How much do you think about the second-round losses to UConn and Saint Mary's? Are these teams too reliant on the outside shot to be trusted in March? Do you think this Wildcat team is different? Why should we believe "it" won't happen again?
That's why when "it" happened again -- a 71-68 upset loss to eighth-seeded NC State in the second round -- Wright already knew what was in store for both he and his program.
"I know we have to answer to the fact that we did not get to the second weekend again," Wright said after the game. "We have to own that. But it's not going to define us within our program. It's going to define us outside of our program and we accept that. We're not afraid to fail. We failed here in this NCAA tournament. And we just got to accept it and we've got to own it and live with it."
Fast forward 10 months and both the stigma and the sparkling record are still there. Villanova is 16-2 with its lone losses coming to No. 1 Oklahoma on a neutral court and at then-No. 8 Virginia. The Wildcats again appear to be the clear class of the Big East, owning the league's only unbeaten mark (6-0), which includes wins at Georgetown and nationally ranked Butler, as well as a 31-point stomping of a Xavier team that is 16-1 and also ranked in the top 10.
Basic logic would indicate that Villanova dominating the first 1/3 of conference play in a league that has been ranked at or near the top of the conference RPI rankings all season would garner more respect than what you saw in the tweets above, but the Big East's problem is the same as its current tentpole program.
The Big East sent four teams to the 2014 NCAA Tournament, and those four teams combined for exactly two victories and zero trips to the Sweet 16. Not only did second-seeded 'Nova and three-seed Creighton do nothing to reward the confidence that the Selection Committee placed in both them by getting bounced in the Round of 32, but they did so by an embarrassing combined total of 42 points.

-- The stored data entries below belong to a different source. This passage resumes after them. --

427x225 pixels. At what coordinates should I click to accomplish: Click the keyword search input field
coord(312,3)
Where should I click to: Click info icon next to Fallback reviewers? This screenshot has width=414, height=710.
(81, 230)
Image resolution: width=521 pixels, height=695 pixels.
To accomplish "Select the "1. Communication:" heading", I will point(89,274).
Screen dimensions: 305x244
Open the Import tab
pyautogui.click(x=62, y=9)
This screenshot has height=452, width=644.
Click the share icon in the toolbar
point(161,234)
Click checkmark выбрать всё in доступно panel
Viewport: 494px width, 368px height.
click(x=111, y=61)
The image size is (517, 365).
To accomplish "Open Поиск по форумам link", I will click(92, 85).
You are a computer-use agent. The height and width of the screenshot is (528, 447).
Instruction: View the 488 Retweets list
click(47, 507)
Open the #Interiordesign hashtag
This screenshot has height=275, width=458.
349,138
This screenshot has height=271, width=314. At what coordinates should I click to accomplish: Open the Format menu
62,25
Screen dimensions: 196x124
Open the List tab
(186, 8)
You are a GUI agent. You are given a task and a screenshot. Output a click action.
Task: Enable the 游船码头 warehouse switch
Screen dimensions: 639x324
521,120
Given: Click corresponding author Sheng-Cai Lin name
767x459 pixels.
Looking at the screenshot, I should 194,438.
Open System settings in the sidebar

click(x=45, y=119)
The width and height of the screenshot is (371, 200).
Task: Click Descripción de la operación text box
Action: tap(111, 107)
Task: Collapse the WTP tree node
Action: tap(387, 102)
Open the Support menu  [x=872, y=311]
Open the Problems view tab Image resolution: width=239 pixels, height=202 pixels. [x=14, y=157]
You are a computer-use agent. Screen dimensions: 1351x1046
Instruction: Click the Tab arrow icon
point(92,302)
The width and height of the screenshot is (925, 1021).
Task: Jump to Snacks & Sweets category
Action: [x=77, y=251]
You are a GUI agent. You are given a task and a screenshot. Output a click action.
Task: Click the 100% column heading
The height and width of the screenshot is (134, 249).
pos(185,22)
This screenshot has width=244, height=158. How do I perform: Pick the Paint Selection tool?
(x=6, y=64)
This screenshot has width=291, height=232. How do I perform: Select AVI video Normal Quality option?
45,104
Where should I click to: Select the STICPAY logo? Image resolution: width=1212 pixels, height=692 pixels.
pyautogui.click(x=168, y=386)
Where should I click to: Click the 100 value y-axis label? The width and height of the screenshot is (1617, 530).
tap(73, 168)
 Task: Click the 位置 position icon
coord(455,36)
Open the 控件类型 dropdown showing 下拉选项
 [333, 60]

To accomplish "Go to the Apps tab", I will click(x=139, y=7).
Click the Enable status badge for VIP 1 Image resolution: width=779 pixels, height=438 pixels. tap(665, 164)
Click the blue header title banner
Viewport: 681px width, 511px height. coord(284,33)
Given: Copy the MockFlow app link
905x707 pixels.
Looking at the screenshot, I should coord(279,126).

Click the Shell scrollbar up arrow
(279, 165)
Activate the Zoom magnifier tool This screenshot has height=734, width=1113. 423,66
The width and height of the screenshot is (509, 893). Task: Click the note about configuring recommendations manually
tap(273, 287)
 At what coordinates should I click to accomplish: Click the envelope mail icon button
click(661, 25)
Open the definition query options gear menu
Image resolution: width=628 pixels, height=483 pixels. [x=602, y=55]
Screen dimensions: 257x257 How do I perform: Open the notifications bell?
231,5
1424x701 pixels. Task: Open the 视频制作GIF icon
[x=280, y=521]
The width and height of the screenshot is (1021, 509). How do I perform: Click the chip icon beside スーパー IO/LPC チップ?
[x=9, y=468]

The story was the same for the league a year later. A wildly successful regular season resulted in six teams hearing their names called on Selection Sunday. Just one, Xavier, made it to the tournament's second weekend, and none appeared in a regional final.
The aura of the Big East name can only carry these 10 teams so far before the hoops world starts clamoring for results. A conference that sends more than half of its squads to the Big Dance is certainly one worthy of praise, but that praise is unlikely to come until at least one of them makes a legitimate run at a national title.
If the Big East wants to avoid an onslaught of "we need to stop calling it the Big East" columns in summers to come, it knows that it needs its flagship programs to step up. That starts with the team that once again appears poised to run away with the league's regular season title and earn top three line status for the Big Dance.
The more Villanova wins, the louder the questions get.
Haven't we seen this before? Does playing a Big East schedule really get you prepared for March? Which underachieving team do you think Villanova will lose to in the second round this year?
It's a phenomenon that's as hard to explain as the sequence of events that led its subject to this point.
Regardless of how Villanova got to this point, and regardless of how great the January accolades are ('Nova is currently the top team in the country according to Ken Pomeroy's rankings), Wright is fully aware that there's only one way to make the questions stop. Cruelly, it's a journey the Wildcats won't be able to start until eight weeks from now.
"There's no way to combat it," Wright said at Big East media day last October. "That's why I say we have to own. That's the mystical thing about college basketball. It doesn't matter how many games you win or lose. You're judged on March. There's nothing we can do about that label. It's going to be that way all year. We can't get past it until we get there, and then when we get there, we have to win to get past it."